«Не думаю, что даже активное официальное выступление Швеции на стороне Финляндии могло бы вызвать с германской стороны контрмеры, которые втянули бы нас в войну великих держав. Насколько я понял, только присутствие французских или английских войск на территории Швеции или Финляндии могло бы вызвать вмешательство Германии в дела Швеции (Финляндии).
Та информация об угрозах со стороны Германии, которую посол Франции получил в Стокгольме, в публикации министерства иностранных дел Германии названа несоответствующей действительности. Таких угроз не было. То же самое говорил мне и рейхсмаршал Геринг.
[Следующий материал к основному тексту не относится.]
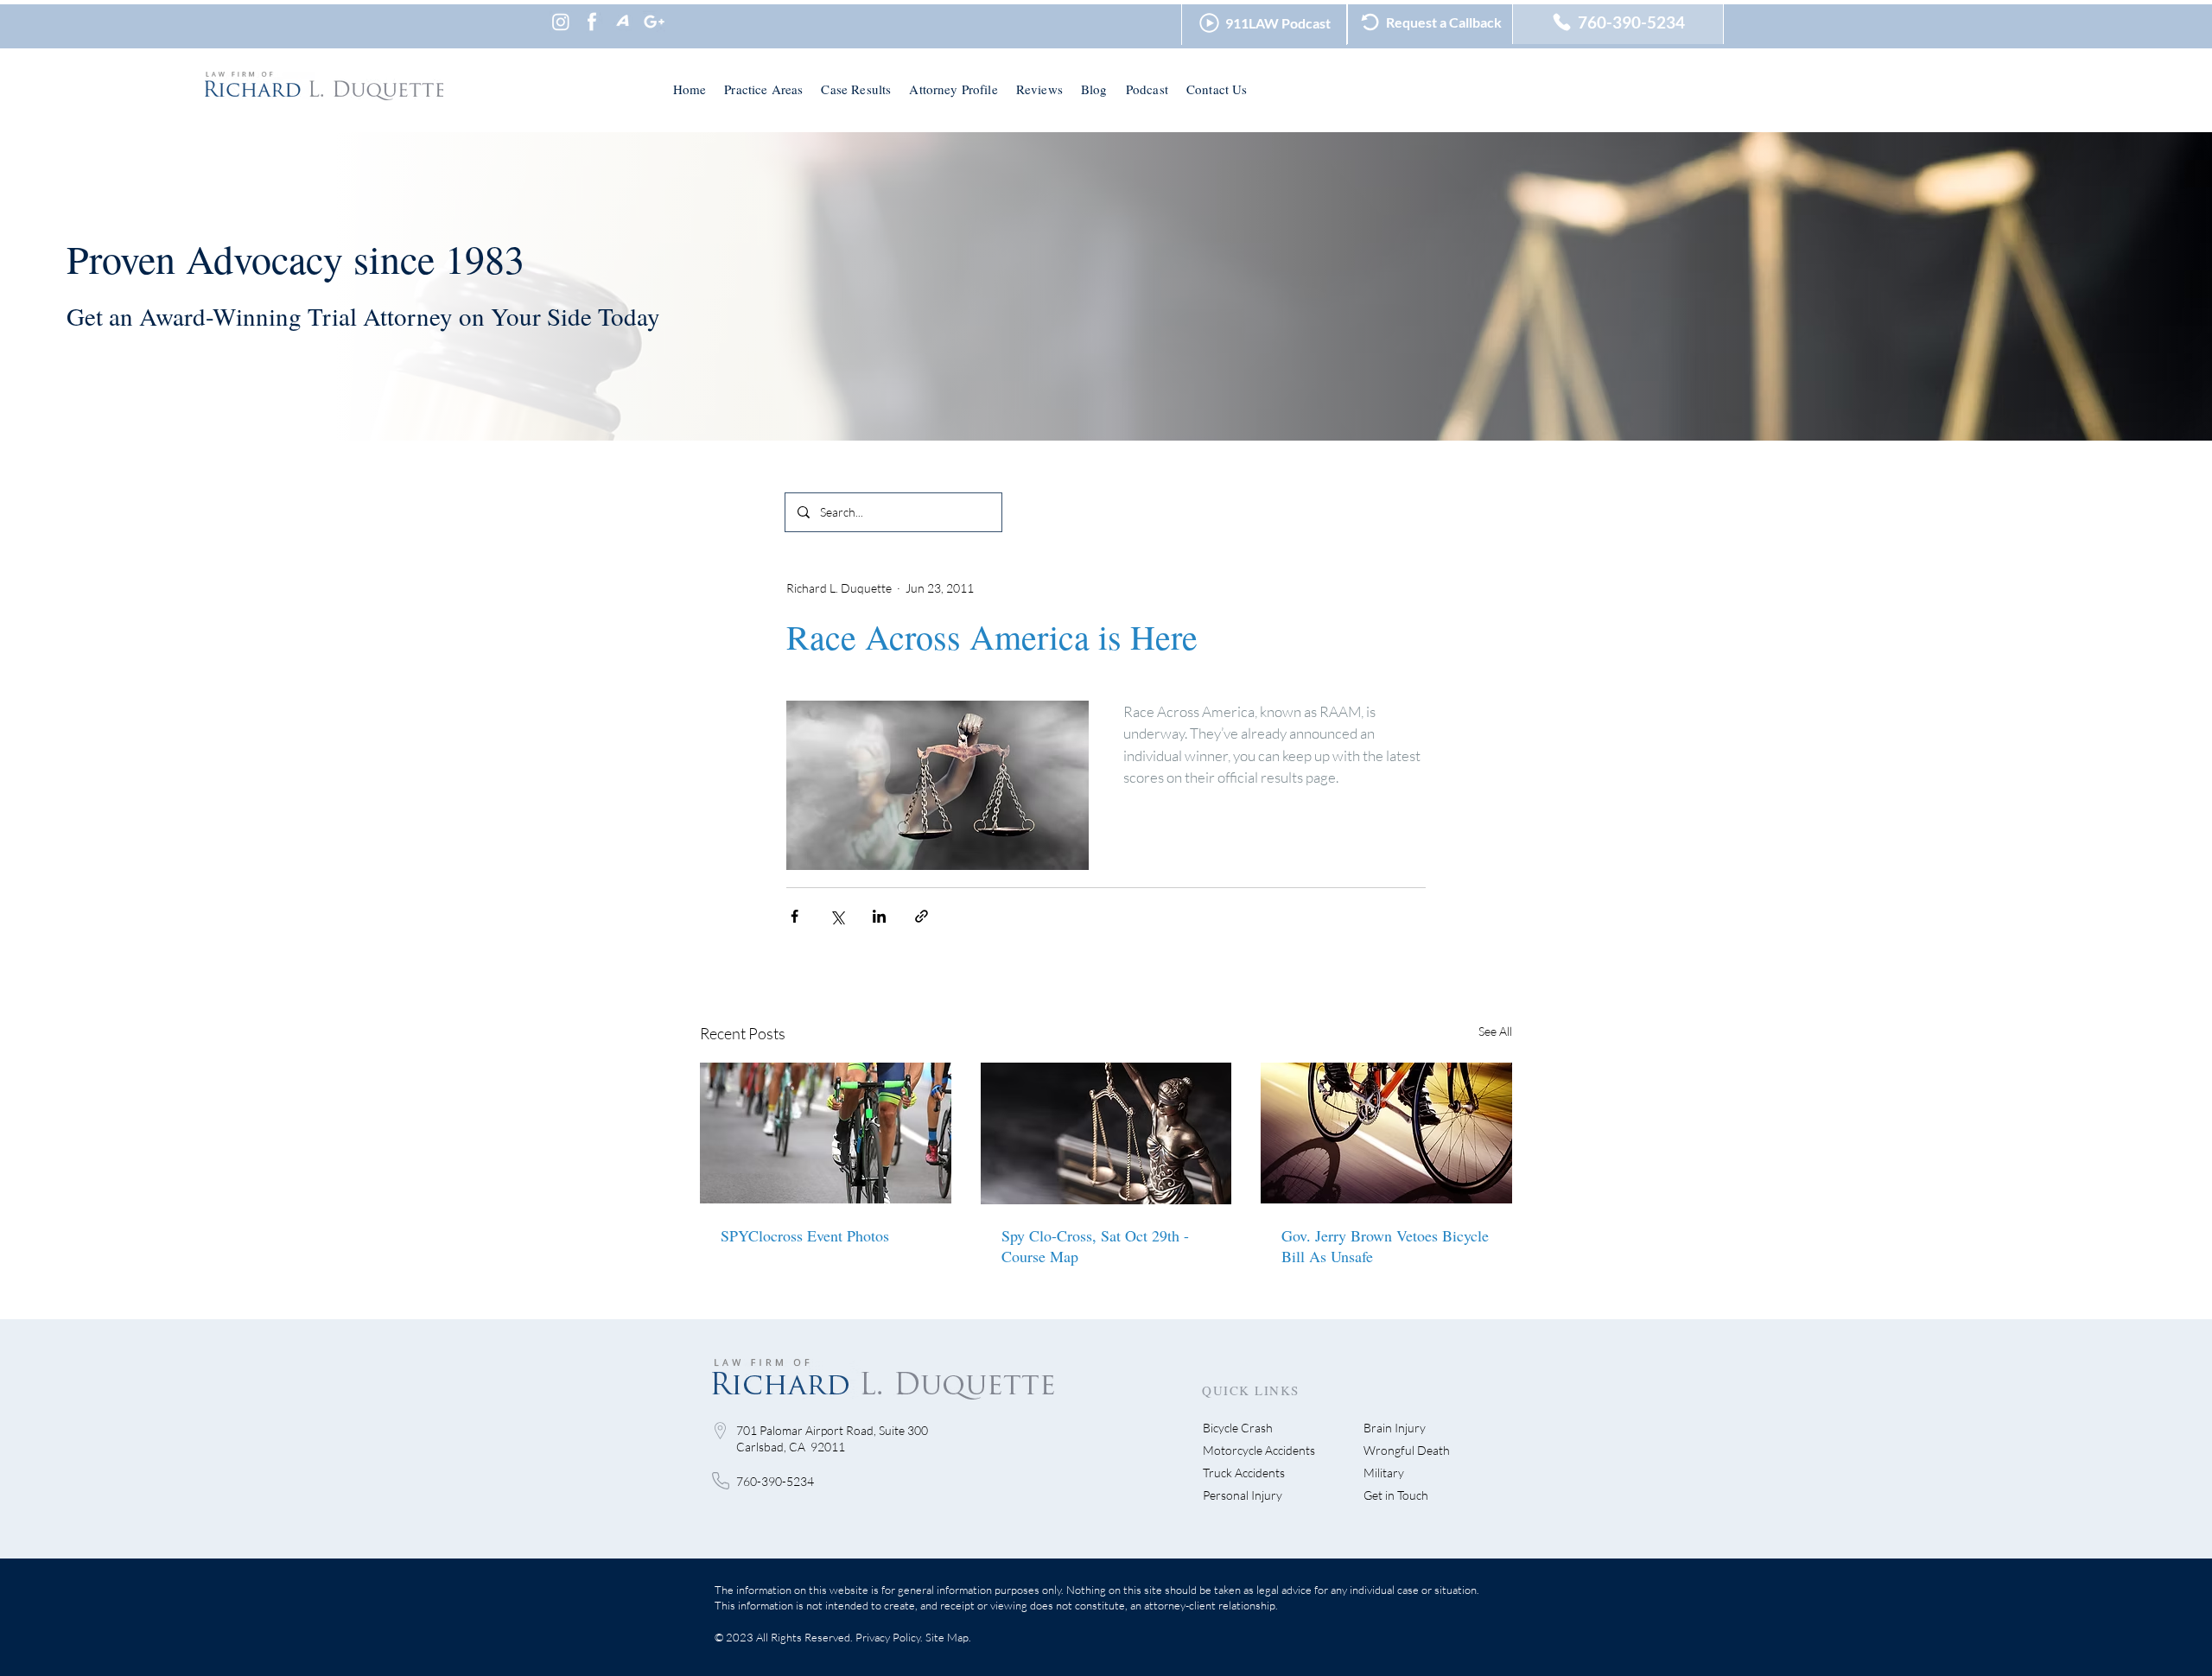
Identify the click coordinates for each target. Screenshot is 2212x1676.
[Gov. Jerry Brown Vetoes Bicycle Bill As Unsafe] (1386, 1133)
То, что советские войска были связаны на финском фронте, было в интересах Германии, но едва ли для Германии была полезна большевизация Финляндии, особенно если бы она означала появление русских в долине реки Торнио, то есть на расстоянии всего четырнадцати миль от столь важных для немцев залежей железной руды. Едва ли можно себе представить, что третий рейх смог бы спокойно наблюдать нарушение равновесия на Севере в пользу Советского Союза».
Заявление, разъясняющее позицию правительства Швеции во время военного конфликта между СССР и Финляндией, с которым 1 апреля 1940 года премьер-министр Ханссон выступил во второй палате риксдага, а министр иностранных дел Гюнтер — в первой, содержало следующие достойные внимания слова:
«В последние дни войны, так же как и раньше, когда представлялась таковая возможность, Швеция предпринимала попытки дипломатическим путём оказать помощь Финляндии и добиться по возможности хороших условий заключения мира. Особенно мы подчёркивали в Москве, что если Советский Союз ужесточит условия настолько, что правительство Финляндии не сможет их принять, то шведское общественное мнение и позиция западных государств может повлиять на позицию Швеции».
С благодарностью признаем, что усилия Швеции по прекращению конфликта были достойны похвалы, хотя все три предложения о посредничестве не преследовали действительных интересов Финляндии. Тот факт, что премьер-министр Ханссон посчитал возможным сделать своё публичное заявление именно 16 февраля, то есть в момент, когда Москва уже выдвинула приемлемые условия, оказал весьма неблагоприятное воздействие на ход событий. Неблагоприятное воздействие оказал и другой факт: окончательные условия мира оказались не идентичны тем, что были переданы через Стокгольм в качестве основы для переговоров. Появление в них такого дополнения, как строительство железной дороги Кемиярви — Салла и передача Советскому Союзу территорий в Лапландии, что можно рассматривать как угрозу Скандинавии, не привело к каким-либо мерам со стороны Швеции. Именно то направление, где шведские добровольцы защищали интересы Севера, оказалось преданным шведской дипломатией.
Невозможно выразить достаточно полное сожаление о том, что правительство Швеции только в ходе переговоров о мире подчеркнуло опасность воздействия общественного мнения на позицию Швеции, если будет принято решение, которое не может быть одобрено финской стороной. Такое заявление, сделанное в нужный момент времени и правильным образом, могло бы сыграть для нас весьма значительную роль, если, например, оно было бы передано советскому правительству ещё до начала войны. Даже если бы правительство Швеции выступило с таким заявлением в феврале, а не в «последние дни войны», оно, вероятно, помогло бы нам добиться более выгодных условий мира.